Given Einstein coords (x, t) for observer I, define Tangherlini coords (x'T, t'T) for observer I'T by

x'T = g(x - vt)
t'T = t/g
g = gamma = (1 - v2/c2)-1/2

Then use the Lorentz transform (and its inverse) for Einstein-observer I'E (x'E, t'E)

x'E = g(x - vt)
t = g(t'E + vx'E/c2)

and you will obtain

x'T = x'E
t'T = t'E + vx'E/c2

Note that c must be interpreted as the speed of light in the I frame, or equivalently the "two-way speed of light" in the I'T frame, because, in that frame the "one-way speed of light" depends on which direction you measure it in.

6. Feb 21, 2008

### 1effect

Thank you, DrGreg

I am not familiar with the "one-way speed" dependency on the direction of measurement. Does this follow from the definition of the metric in the Tangherlini/Selleri theory? Can you elaborate?

7. Feb 21, 2008

### DrGreg

Consider the equation x'E = ct'E. That describes something moving at the speed of light measured in the I'E frame. Now convert to the I'T frame. You get

x'T = ct'E

t'T = t'E + vt'E/c = (1 + v/c)t'E

From which the Tangherlini-speed of light is c / (1 + v/c).

Similarly, using x'E = -ct'E, the speed in the other direction is c / (1 - v/c).

But the there-and-back (2-way) average speed of light is still c.

You could also deduce this from the metric I quoted here, by solving ds = 0.

In fact, whenever the metric contains "off-diagonal" terms which "mix space and time", like dxdt, the speed of light, expressed in those coordinates, cannot be isotropic (=the same in all directions). (Think about solving ds = 0 and the roots of quadratic equations.)

8. Feb 21, 2008

### 1effect

Thank you, this is what I thought :

$$x=g(x'-vt')$$
$$t=t'/g$$

$$0=x^2-(ct)^2=g^2(x'-vt')^2-(ct'/g)^2$$

Solving
$$g^2(x'-vt')^2-(ct'/g)^2=0$$ for $$\frac{x'}{t'}$$ I get the anysotropic speed.

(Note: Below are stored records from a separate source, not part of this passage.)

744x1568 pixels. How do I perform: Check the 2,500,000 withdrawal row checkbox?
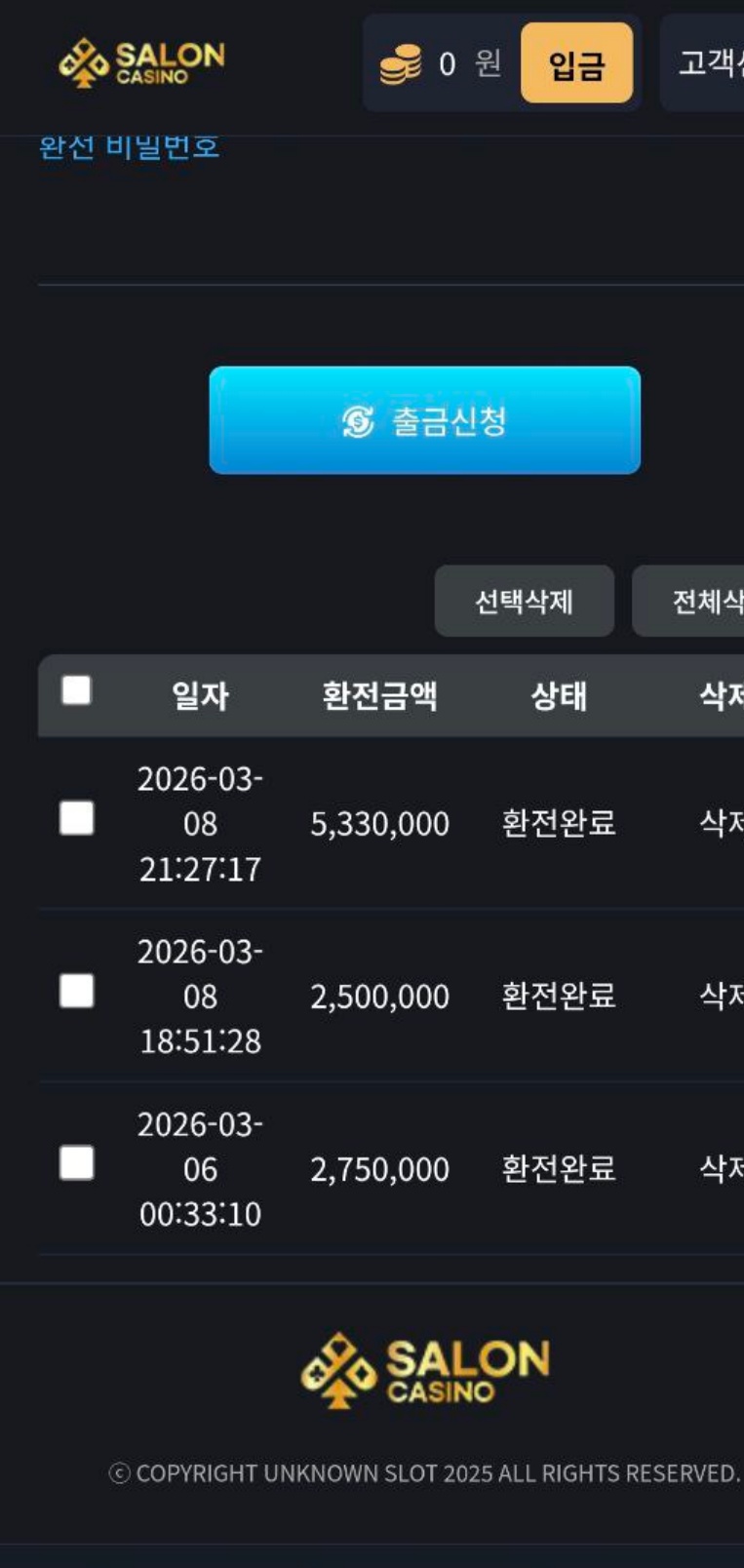[77, 991]
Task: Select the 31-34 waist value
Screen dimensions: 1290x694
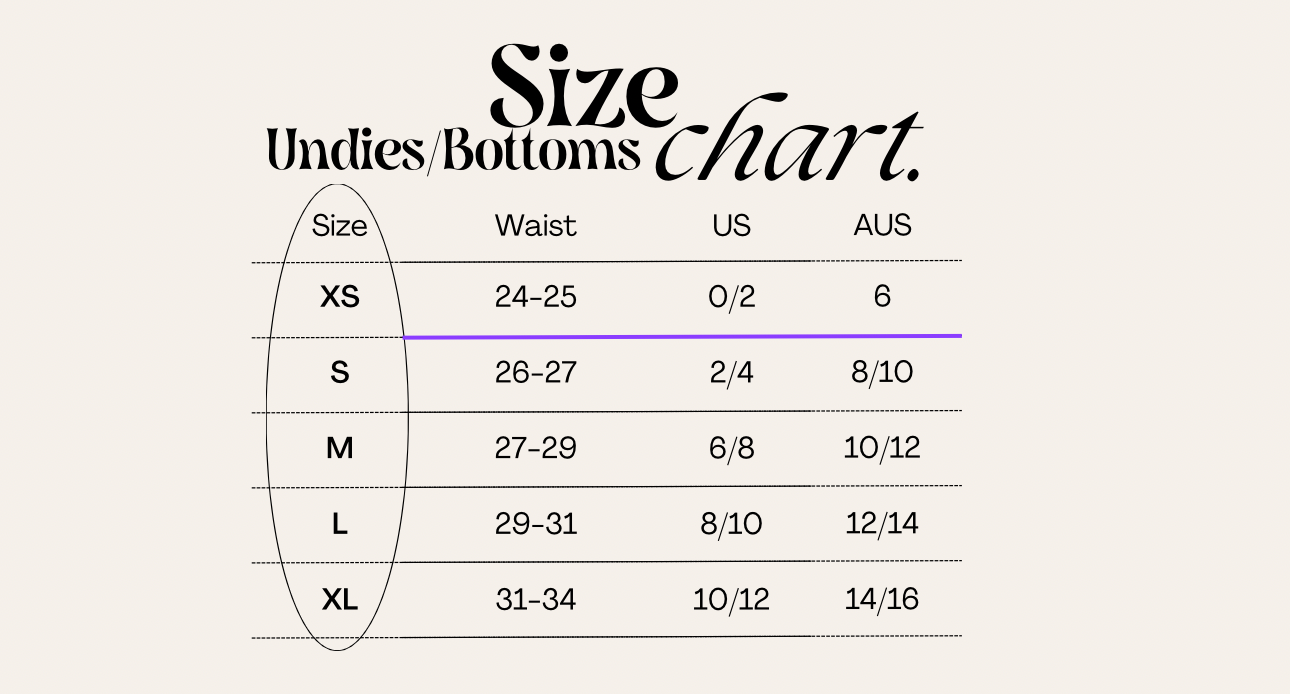Action: point(536,600)

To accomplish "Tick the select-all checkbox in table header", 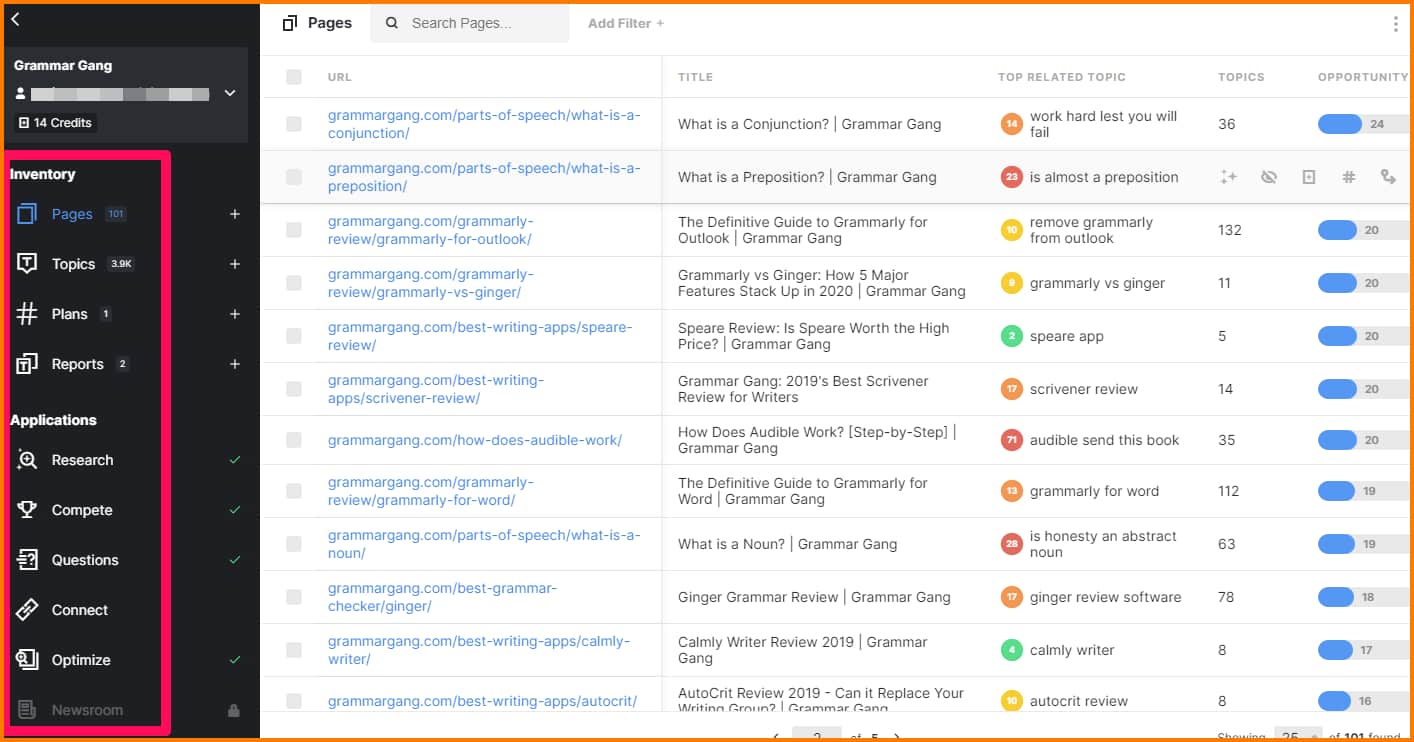I will click(x=293, y=77).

You are right, the presence of the mixed term in x't' results immediately in anysotropic light speed.
Thank you so much for the incredible stuff, you are awesome!

9. Feb 22, 2008

### DrGreg

Sorry, I just realised I never gave an explicit answer to this question.

The answer follows from my formula for the "one-way Selleri-speed" of light c / (1 +/- v/c).

$$t'_{T}(E)=t'_{T}(e)+\left|x\right|\frac{1+\frac{v}{c}}{c}$$

where c is the "two-way speed of light".

10. Feb 26, 2008

### bernhard.rothenstein

Please give me some hints for deriving by myself the equation you propose.

11. Feb 27, 2008

### DrGreg

It follows from several previous posts.

ONE

This post showed that the 1-way Selleri-speed of light is

c+ = c / (1 + v/c)

(where c is the 2-way speed and also the 1-way Einstein-speed).

TWO

From this post I thought you already knew that

t(E) = t(e) + x/c+ .... (1)

However, I've just noticed your descriptions of t(E) and t(e) in that post are confusing and maybe not quite what I am assuming. To avoid all doubt, I am interpreting:

t(e) to be the time, on the observer's own clock, when a light signal is emitted by the observer at the spatial origin.

t(E) to be the time, on an auxiliary clock located at a constant distance x from the observer, when the light signal is received.

The auxiliary clock is synchronised to make the equation (1) true.

For a given choice of c+ (between 0.5 and infinity), the set of all possible auxiliary clocks defines a (t,x) coordinate system.

Conclusion

Put the above two posts together to get my result.

The reason I originally put |x| instead of x is because of a technicality I haven't raised yet.

If you define your synchronisation operationally via light from the observer, then equation (1) would hold only for positive x. For negative x you'd need to replace x by -x. That's assuming that c+ is the 1-way speed of light outward away from the observer.

However, you might instead want c+ to be the 1-way speed of light in the positive x direction. In this case, equation (1) is correct even for negative x, but then the light is really travelling from the auxiliary clock to the observer (still in the positive x direction). In the case of Selleri coords, this second interpretation is the correct one, so I was wrong to use |x| in my previous post.

From a practical point of view, for negative x you can use the alternative equation

t(E) = t(e) - x/c- .... (2)

where c- is the 1-way speed of light in the negative x direction.

c+ and c- are related by 1/c = (1/c+ + 1/c-)/2 (see this post).